Orders from Singapore Airlines covering up to 50 additional Rolls-Royce (R-R) Trent XWB-engined A350-900s boosted Airbus as it made final preparations late last month [May] for the new airliner’s first flight. The Asian carrier has booked 30 examples and taken options on 20 more (convertible to larger A350-1000s), boosting the total number of A350-900s it has ordered to 70.

The Trent XWB, the only engine powering the A350-900 and the exclusive propulsion unit for the larger A350-1000, is the fastest selling of the six Trent-family models with more than 1,300 sold to 35 customers, said Rolls. The series comprises six variants: Trent Model 500 (powering the Airbus A340-500), Model 700 (A330), Model 800 (Boeing 777), Model 900 (A380, Model 1000 (Boeing 787) and the new Model XWB (A350 XWB).

Having logged about 20 hours’ running before delivery, two very early Trent XWB preproduction engines (serial numbers 21002 and 21003) were fitted to the first A350 and were expected to be run for another “couple of hours” before the maiden flight, according to Trent XWB program manager Chris Young. Following manufacture of 12 development units, R-R had built at least six (of up to 18) preproduction Trent XWBs, with four more in manufacture, by the beginning of June.

Last month, the engine-maker was preparing to test a more-powerful 97,000-pound-thrust XWB-97 variant in a technology-demonstration program set to continue through 2013, ahead of an initial formal run in about 12 months. R-R has achieved about 106,000 pounds thrust with a basic core and the XWB-97 is “on track” to enter service powering the A350-1000 in mid-2017, following initial A380 flying-testbed (FTB) work a year earlier.

Trent XWBs will power the 8,500-nm-range, 270-seat A350 Series 800; 8,100-nm-range, 310-seat Series 900; the Srs 900F cargo variant; and the planned longer-haul Series 900R, with some 1,200 R-R engineers engaged on the XWB program. The engine’s 118-inch-diameter fan is the largest so far introduced by the manufacturer, which received European Aviation Safety Agency certification for the 75,000-pound-thrust Trent XWB-75, 79,000-pound-thrust -79 and -79B (A350-800), and 84,000-pound-thrust -84 (A350-900) models four months ago.

The engine sports a two-stage intermediate-pressure turbine with “advanced” blade-tip clearance control, and “very encouraging” results from FTB and ground trials mean that it is “on track” to achieve targeted fuel-consumption (fuel/pound of delivered thrust), according to R-R. The company is accelerating engine testing in efforts to establish maturity and production.

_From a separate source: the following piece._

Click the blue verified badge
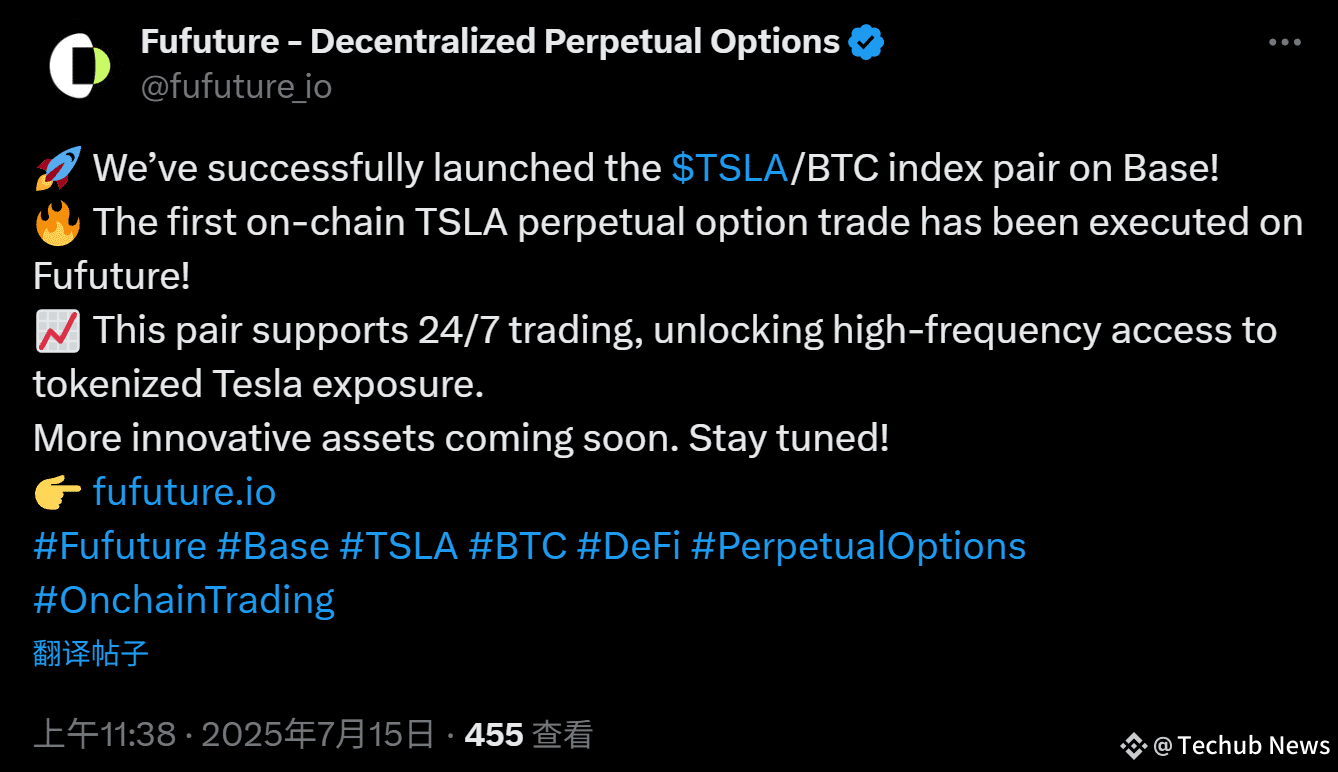This screenshot has width=1338, height=772. point(866,42)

Civil large engines strategy and future-programs executive vice president Simon Carlisle said R-R has achieved a 16-percent efficiency gain during over 50 million flying hours (FH), demonstrating continuous performance improvements since the original 1970s’ RB211 three-shaft powerplant designed for the Lockheed TriStar. Following 18 years of operation, Trent engines are powering 50 percent of next-generation widebody aircraft and recording about eight million flying hours a year.

In developing the Trent XWB-97, R-R has been encouraged by simulated altitude-chamber work with the XWB-84 that provided very-high-flow fan conditions, allowed the manufacturer to understand the requirements of the larger powerplant for the A350-1000. Since baseline Trent XWB tests showed better-than-expected fuel burn with greater efficiency and surge margin, R-R has traded that leeway for fuel consumption on the larger XWB-97.

Originally planned at 93,000 pounds, the additional power has been obtained via a 6-percent increase in fan flow, combined with a slight change in bypass ratio and aerodynamic improvements in the larger core that increases flow. The XWB-97’s fan runs faster than those of smaller XWB units, but can be accommodated in a common nacelle with unchanged aerodynamics.

R-R says the XWB-97 turbine benefits from its use of advanced coatings and cooling technology, blade tip-clearance control (reducing “leakage”) and improved materials. An enhanced combustor is claimed to provide a 20-percent margin over CAEP 6 nitrous-oxide standards, with noise levels put at QC1 arrivals and QC2departure limits. Depending on Airbus development of the A350, the XWB-97 could be improved through “technology insertion,” according to R-R.

The company claims that a preliminary design review in early 2013 showed that the XWB-97 could use 80 percent of Trent XWB-84 line-replaceable units–effectively most items of equipment except fuel-metering units and more powerful pumps. All ground-support equipment and tooling is common as are “externals and consumables.”

Earlier this year, R-R started part-manufacturing trials and had made the shroud-less high-pressure (HP) turbine module Trent XWB-97 demonstrator engine and was readying fabrication of the intermediate-compressor stator section and HP compressor rear drum.

Although RR has been “investing in the technology for years,” its use of composites for Trent XWB fan blades (rather than titanium, as on the Trent 700) is an evolution, according to Carlisle. Such material provides “significant” weight savings–“700 pounds per blade set”– and allows broader design architecture for the rear fan case (the front case is titanium).

The company also has made composite blades for a fan to run in its advanced low-pressure system demonstrator project that has supported R-R’s environmentally friendly engine, which is derived from the Trent 1000. “We’ve always said we’d only use composites when [the material] was better than the best,” asserted Carlisle.